Great opportunities, but also risks, for the official opposition
Opposition parties could scarcely have hoped for a better start to the campaign for the municipal elections on 3rd August than the African National Congress (ANC) has handed them with its refusal to endorse their proposed impeachment of President Jacob Zuma. The impeachment motion tabled in Parliament last week obviously had no chance of success.
But by forcing the ANC's parliamentary caucus to rally to the defence of its leader, the opposition made the ruling party complicit in his disdain for the Constitution. The number of ANC parliamentarians and other senior party members who squirm as they wonder whether it is worth continuing to support Mr Zuma at the cost of their own integrity can only grow.
Perhaps the most compromised figure of all is Cyril Ramaphosa, chairman of the constitutional assembly which drafted the Constitution. Back in December 2011, he wrote as follows: "This constitution is my Rock of Gibraltar. It is the rock of my constitutional soul." Nothing gave him more confidence, more hope, more security, and a sense of stability than that "precious document".
Evidently not precious enough to merit defending it against Mr Zuma. It is nevertheless significant that the ANC has not lashed out against the Constitutional Court for its findings against the president. Four years ago this party was planning to "review" all the court's judgements to assess their impact on "transformation".

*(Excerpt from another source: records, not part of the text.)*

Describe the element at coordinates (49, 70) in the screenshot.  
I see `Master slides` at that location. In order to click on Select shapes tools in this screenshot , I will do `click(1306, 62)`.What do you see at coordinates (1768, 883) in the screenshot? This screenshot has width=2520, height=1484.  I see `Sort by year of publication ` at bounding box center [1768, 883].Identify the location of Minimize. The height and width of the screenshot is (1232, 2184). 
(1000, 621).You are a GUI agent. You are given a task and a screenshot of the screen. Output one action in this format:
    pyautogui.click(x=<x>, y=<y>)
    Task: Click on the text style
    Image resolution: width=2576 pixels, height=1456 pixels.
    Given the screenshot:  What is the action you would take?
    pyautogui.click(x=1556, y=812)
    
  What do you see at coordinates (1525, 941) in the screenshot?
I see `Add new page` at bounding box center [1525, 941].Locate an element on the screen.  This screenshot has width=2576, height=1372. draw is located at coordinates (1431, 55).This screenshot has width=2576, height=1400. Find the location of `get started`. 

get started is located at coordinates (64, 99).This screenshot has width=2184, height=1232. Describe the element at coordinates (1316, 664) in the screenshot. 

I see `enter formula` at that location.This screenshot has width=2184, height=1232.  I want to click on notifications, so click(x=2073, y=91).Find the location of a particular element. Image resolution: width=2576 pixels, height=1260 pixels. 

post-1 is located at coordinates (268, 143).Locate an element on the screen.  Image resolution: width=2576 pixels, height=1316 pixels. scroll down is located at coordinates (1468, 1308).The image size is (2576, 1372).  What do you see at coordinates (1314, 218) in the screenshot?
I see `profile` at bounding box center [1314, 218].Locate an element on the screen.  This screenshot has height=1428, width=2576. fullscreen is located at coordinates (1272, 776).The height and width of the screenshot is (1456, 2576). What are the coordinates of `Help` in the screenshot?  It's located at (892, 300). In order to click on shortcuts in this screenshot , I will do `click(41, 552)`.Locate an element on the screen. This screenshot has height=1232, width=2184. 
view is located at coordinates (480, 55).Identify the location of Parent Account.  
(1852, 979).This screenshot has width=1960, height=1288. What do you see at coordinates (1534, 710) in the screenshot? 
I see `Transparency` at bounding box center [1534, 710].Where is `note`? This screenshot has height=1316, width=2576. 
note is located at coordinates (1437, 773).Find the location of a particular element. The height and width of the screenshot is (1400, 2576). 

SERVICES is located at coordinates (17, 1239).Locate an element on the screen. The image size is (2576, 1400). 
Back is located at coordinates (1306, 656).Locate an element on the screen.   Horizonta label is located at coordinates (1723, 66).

Even though the plan was abandoned, judges on various courts who found against the government were branded as "counter-revolutionary", to use the term applied to them by Gwede Mantashe, secretary general of the ANC. Less than a year ago Mr Mantashe claimed there was a drive by certain judges to "create chaos for governance". There were warnings against "judicial overreach" , and against judges who were supposedly influenced by the media. And of course Mr Zuma has always said that the ANC is more important than the constitution.